[Records for the task]
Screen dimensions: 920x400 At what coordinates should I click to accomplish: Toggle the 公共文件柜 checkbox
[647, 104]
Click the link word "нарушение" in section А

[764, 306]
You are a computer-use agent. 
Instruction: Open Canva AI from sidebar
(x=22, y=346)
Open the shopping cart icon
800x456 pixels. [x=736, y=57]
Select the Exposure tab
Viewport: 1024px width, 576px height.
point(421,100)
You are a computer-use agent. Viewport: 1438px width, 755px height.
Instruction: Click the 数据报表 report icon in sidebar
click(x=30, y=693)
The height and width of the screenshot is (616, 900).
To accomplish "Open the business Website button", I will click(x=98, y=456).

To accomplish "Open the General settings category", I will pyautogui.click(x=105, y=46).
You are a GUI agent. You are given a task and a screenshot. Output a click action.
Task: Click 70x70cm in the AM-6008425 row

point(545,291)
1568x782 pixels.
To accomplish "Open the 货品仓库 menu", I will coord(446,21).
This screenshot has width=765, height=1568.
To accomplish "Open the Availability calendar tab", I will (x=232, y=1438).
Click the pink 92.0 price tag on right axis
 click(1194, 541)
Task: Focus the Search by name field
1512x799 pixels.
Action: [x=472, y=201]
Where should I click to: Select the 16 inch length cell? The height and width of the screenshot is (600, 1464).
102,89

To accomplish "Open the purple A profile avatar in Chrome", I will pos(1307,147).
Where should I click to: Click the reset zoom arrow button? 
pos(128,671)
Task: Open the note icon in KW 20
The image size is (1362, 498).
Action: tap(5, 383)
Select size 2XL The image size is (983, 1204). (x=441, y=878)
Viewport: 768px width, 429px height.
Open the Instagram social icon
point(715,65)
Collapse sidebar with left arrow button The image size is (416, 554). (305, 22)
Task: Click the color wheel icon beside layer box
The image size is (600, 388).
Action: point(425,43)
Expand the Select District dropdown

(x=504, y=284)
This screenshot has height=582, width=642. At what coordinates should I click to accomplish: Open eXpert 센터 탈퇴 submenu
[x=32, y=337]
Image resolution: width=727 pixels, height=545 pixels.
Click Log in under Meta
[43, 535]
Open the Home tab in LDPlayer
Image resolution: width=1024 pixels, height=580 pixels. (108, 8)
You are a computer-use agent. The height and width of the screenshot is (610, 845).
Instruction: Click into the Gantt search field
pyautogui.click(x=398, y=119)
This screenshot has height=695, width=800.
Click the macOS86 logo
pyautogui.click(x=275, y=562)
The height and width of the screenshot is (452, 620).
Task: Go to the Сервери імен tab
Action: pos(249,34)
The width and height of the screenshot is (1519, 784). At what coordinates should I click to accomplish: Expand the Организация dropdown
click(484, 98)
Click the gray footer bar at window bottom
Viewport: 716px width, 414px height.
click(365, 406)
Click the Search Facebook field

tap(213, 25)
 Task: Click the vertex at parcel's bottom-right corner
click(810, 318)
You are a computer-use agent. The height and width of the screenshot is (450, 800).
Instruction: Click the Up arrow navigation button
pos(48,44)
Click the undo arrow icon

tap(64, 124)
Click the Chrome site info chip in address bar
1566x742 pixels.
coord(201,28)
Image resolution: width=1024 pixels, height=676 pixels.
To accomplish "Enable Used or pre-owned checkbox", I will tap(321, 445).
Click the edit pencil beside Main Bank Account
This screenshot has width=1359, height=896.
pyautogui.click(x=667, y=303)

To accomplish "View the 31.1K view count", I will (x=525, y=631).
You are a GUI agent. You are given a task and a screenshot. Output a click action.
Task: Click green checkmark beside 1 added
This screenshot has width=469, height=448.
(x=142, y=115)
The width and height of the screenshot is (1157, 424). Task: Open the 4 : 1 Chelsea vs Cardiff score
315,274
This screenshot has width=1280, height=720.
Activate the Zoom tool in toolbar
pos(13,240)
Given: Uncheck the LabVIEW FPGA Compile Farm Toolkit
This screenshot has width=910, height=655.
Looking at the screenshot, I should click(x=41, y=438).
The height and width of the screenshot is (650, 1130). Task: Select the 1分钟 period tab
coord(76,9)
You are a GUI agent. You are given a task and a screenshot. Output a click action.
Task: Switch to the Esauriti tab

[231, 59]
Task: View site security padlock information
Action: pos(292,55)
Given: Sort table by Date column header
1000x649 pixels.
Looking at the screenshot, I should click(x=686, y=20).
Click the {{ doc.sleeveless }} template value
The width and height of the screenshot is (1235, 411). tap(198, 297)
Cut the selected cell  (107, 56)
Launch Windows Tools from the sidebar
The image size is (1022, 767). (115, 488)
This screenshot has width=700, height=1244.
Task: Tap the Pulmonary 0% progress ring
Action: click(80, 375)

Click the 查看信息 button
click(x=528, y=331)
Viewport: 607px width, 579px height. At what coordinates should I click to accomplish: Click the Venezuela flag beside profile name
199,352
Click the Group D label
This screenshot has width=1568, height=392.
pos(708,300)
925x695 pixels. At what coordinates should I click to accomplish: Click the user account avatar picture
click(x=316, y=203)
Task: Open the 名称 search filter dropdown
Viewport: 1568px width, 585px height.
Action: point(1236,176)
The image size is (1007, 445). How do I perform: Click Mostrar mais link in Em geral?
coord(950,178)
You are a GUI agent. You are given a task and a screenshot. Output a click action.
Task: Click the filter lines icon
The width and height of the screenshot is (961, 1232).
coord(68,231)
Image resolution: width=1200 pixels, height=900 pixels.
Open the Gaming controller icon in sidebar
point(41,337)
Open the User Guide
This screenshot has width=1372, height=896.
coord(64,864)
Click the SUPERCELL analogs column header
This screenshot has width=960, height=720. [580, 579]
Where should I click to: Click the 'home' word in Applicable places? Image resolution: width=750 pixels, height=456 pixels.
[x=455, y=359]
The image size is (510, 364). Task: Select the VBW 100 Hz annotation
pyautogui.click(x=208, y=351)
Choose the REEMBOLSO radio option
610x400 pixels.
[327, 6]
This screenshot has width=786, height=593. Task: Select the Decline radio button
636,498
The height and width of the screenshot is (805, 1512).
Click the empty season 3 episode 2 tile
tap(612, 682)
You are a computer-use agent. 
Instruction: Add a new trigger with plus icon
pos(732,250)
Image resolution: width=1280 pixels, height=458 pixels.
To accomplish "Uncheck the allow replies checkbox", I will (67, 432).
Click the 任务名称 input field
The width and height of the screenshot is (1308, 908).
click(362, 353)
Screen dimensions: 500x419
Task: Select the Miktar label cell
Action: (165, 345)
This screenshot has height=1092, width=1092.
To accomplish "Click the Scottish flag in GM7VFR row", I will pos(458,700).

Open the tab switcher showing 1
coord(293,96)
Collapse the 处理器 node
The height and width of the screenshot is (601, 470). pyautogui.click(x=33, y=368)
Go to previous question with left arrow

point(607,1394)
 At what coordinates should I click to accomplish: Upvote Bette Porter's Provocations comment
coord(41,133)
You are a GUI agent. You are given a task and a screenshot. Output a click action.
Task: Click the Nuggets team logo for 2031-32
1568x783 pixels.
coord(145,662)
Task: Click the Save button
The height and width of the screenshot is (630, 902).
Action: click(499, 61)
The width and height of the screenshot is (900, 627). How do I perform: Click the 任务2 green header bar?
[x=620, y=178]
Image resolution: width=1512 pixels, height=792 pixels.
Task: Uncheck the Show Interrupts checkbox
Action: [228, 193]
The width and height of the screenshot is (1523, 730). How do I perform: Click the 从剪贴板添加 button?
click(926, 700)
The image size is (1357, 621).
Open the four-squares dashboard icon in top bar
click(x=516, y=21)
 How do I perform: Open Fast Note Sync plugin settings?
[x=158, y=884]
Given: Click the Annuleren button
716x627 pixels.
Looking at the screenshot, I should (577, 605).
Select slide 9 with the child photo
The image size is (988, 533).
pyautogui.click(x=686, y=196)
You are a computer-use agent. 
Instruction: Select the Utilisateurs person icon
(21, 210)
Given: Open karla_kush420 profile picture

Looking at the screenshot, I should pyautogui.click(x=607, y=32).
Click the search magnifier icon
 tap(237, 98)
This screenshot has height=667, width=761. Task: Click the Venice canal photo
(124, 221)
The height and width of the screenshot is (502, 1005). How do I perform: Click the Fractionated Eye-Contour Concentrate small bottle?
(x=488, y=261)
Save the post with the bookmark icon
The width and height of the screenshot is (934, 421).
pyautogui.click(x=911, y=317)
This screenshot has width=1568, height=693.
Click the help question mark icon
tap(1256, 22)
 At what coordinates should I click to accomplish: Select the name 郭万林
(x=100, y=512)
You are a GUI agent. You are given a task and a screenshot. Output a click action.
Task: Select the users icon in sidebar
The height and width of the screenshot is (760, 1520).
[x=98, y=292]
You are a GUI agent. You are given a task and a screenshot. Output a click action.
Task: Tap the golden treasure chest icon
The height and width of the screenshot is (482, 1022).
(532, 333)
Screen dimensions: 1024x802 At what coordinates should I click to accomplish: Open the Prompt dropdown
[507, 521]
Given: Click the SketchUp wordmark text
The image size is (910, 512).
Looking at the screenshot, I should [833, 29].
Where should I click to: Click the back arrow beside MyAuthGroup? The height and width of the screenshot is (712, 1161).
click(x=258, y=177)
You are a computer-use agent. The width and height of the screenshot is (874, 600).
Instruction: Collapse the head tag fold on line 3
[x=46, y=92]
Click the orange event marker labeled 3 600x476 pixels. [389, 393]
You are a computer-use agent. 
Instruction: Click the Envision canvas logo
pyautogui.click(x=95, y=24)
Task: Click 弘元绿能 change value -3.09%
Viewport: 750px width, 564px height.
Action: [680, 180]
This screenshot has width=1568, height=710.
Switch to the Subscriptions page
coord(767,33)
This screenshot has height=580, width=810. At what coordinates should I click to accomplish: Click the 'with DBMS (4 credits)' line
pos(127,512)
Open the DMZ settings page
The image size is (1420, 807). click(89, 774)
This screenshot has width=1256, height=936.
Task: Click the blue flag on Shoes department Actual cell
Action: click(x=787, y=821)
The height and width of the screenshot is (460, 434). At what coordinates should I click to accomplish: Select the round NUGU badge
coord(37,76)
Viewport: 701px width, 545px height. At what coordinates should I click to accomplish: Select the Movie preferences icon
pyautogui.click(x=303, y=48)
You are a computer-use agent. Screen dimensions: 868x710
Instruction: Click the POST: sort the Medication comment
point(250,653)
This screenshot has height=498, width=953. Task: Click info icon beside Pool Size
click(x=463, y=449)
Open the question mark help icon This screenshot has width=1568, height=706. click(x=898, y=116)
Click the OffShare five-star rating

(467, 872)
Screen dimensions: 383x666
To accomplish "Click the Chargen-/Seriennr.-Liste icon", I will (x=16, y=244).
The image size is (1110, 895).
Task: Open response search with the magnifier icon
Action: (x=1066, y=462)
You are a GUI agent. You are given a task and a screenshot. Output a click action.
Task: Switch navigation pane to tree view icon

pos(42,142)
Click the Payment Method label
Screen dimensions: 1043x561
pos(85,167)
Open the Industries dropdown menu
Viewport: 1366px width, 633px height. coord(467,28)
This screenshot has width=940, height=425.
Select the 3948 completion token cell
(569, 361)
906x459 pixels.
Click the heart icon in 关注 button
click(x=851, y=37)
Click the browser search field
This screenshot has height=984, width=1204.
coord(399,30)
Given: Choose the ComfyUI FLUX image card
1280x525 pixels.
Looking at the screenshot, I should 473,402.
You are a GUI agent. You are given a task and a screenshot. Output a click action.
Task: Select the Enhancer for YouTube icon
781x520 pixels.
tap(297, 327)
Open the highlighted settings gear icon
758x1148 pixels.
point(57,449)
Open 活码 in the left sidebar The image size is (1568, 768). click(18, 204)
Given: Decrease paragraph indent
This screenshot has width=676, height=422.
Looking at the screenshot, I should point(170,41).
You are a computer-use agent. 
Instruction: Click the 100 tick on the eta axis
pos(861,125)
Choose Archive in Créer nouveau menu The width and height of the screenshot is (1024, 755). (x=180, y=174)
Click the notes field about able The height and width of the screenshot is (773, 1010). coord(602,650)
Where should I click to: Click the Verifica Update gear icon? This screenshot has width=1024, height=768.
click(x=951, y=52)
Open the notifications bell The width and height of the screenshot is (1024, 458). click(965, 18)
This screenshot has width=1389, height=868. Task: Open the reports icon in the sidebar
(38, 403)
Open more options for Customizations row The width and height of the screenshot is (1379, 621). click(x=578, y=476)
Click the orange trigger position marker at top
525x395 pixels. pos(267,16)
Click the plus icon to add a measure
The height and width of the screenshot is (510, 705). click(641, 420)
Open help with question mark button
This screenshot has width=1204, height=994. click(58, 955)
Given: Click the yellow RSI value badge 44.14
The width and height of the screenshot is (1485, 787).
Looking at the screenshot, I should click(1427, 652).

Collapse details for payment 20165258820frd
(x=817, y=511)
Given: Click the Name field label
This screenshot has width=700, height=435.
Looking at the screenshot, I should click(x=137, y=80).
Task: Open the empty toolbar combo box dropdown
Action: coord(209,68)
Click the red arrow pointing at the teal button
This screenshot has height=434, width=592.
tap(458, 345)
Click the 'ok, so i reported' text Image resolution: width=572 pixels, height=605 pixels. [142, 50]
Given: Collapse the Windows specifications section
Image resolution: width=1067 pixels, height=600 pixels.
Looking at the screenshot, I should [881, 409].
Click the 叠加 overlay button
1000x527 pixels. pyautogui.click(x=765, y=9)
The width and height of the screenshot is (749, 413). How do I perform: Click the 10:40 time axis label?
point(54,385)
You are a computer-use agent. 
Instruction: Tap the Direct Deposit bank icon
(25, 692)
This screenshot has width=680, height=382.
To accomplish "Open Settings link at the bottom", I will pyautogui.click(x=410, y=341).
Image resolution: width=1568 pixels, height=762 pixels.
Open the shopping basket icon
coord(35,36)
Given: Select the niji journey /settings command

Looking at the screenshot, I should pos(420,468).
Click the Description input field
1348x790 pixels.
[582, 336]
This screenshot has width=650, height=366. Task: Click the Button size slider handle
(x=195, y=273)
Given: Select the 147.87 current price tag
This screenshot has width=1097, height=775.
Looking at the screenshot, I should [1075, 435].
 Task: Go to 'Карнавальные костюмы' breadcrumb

[What you have to do] Only the number is wanted here. How many lines in the entries contain "Save"?

[Output for this task] 2